11. Reaching Financial Decision-Makers
Financial decision-makers (CFO, financial controllers, etc.) are probably the most difficult people in the organization to reach. The sales force faces three kinds of problems when encountering them:
Problem 1: Who is he/she?
Problem 2: How do I reach him/her?
Problem 3: How do I talk to him/her?

Problem 1:
Five identification factors can help you:

  • Value of the sale: the higher the cost of your solution, the higher up in the corporate hierarchy the buyer is.
  • Transaction conditions: The more difficult the economic environment, the more important the role of the financial decision-maker.
  • Client relationship history: first decisions and the signing of new contracts normally come from top management. If you are already an established supplier, however, middle management may actually place the purchase orders.
  • Products and services experiences: as in point number three, the less the client knows your product, the more top management will be involved in the final decision.
  • Potential impact on the client's organization: generally, financial decision-makers are concerned about the long-term impact of your solution on the organization. Therefore, the more your product is perceived as impacting the growth and stability of the organization, the more top management will be involved.

Problem 2:
We recommend three different measures to help you to reach the financial decision-maker. Most of the time, it is difficult to reach the buyer simply because he/she doesn't see any personal benefit in your solution. You may therefore be forced to speak to a "barrier" person in the form of an assistant or lower-level manager.

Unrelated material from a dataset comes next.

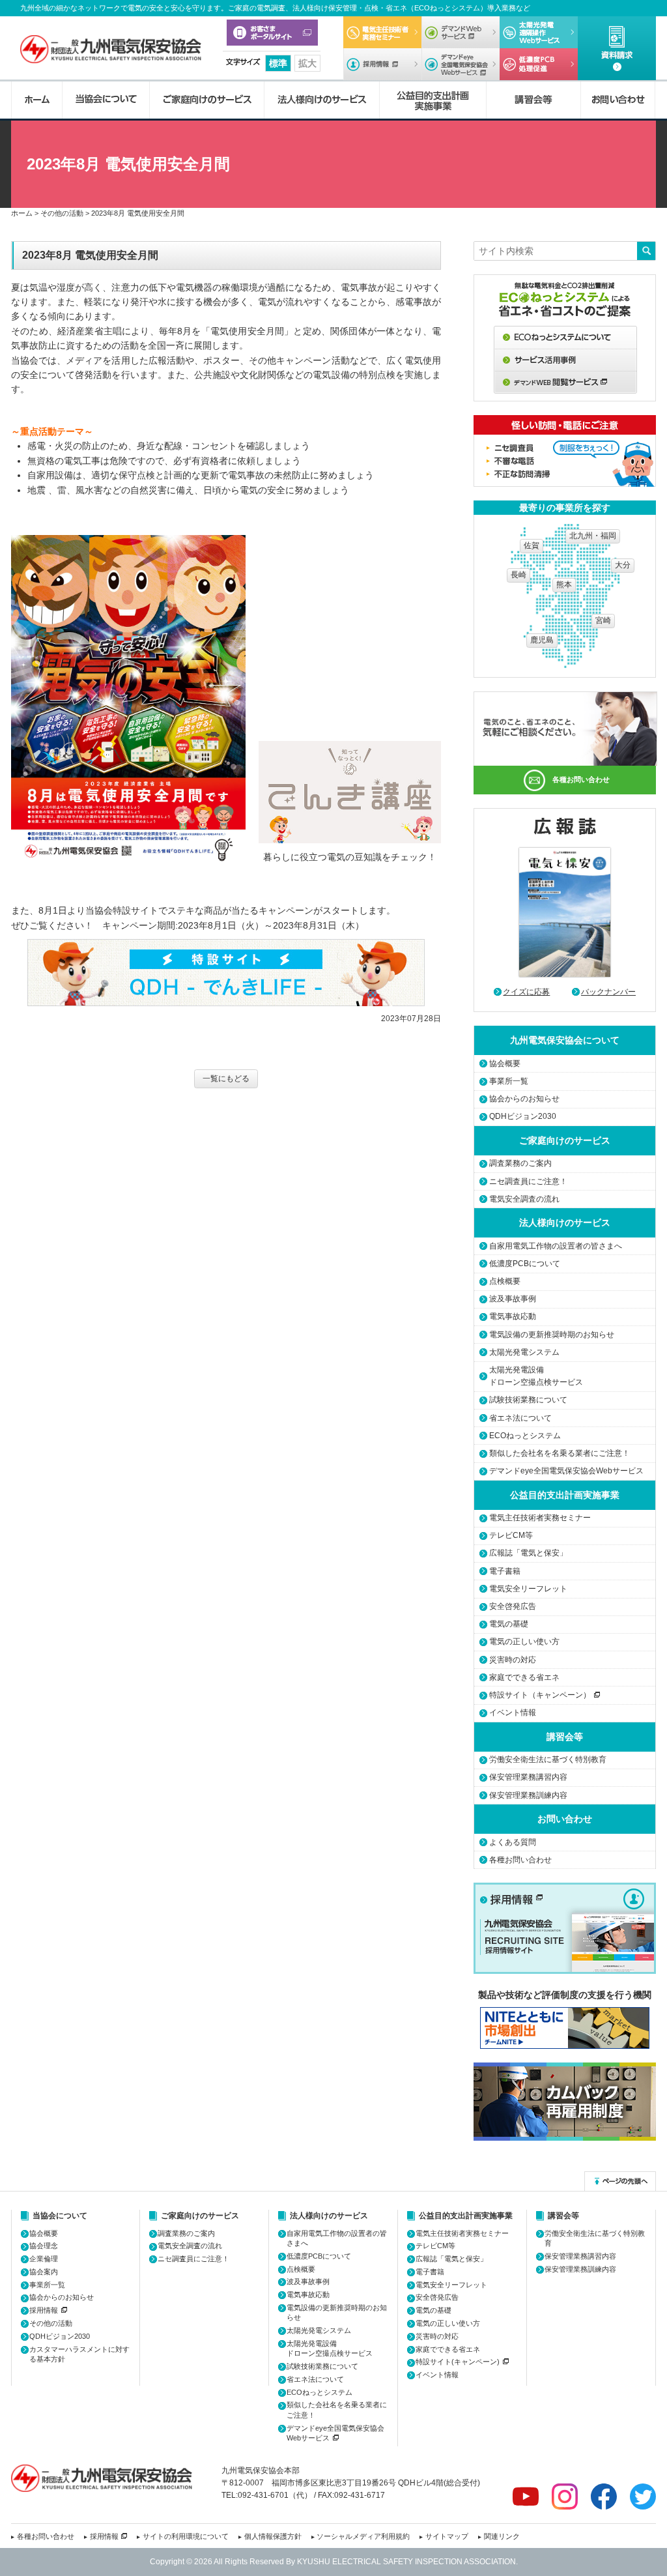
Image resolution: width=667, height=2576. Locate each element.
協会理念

  • Explain to the "barrier" person what are the benefits are for the buyer in using your solution and
  • Convince him/her to carry this message to the financial decision-maker.
  • Go around the "barrier" person if you can and try to speak directly to the financial decision-maker.
  • Accept the barrier person and try to convince him/her of the benefits of your solution. The barrier person may have more influencing power than you may think.

Problem 3:
Two personal characteristics could influence your performance during a customer/prospect visit:

1. You are timid when faced with top executives - Keep in mind that the CFO or other decision-maker is human; don't think about any social or economic differences between you.

The most important thing to keep in mind is that you are in a position to fill both organizational and personal (political) needs. Try to collect as much professional and personal information as you can from the executive.

2. You have not convinced the decision-maker of the value of your offer. This uncertainty is created primarily by the gap between your personal objectives and your client's objectives. Be sure the client really wants to meet you. Before making an appointment, you need to have answered the question: "why should the client spend time with me?"

12. Using the "Funnel Sales" Approach
This four-step approach gives you the opportunity to maintain a certain level of bookings and better qualify the maturity of your projects.

1. - The first step is "the universe". Based on prospecting; this step consists of identifying the opportunities related to your offer.

2. The second step is "entering the funnel". Based on qualification, this step consists of determining the possible orders.

3. The third step is "in the funnel". Based on cross checking, this step consists of confirming the possible orders and defining next steps.

4. The fourth step is "the arrival". Based on the booking the order/s, this step consists of finalizing the sales process (free of competitive threats).

At the end of this strategic selling process, you are in the position to implement a practical action plan that will improve your current position.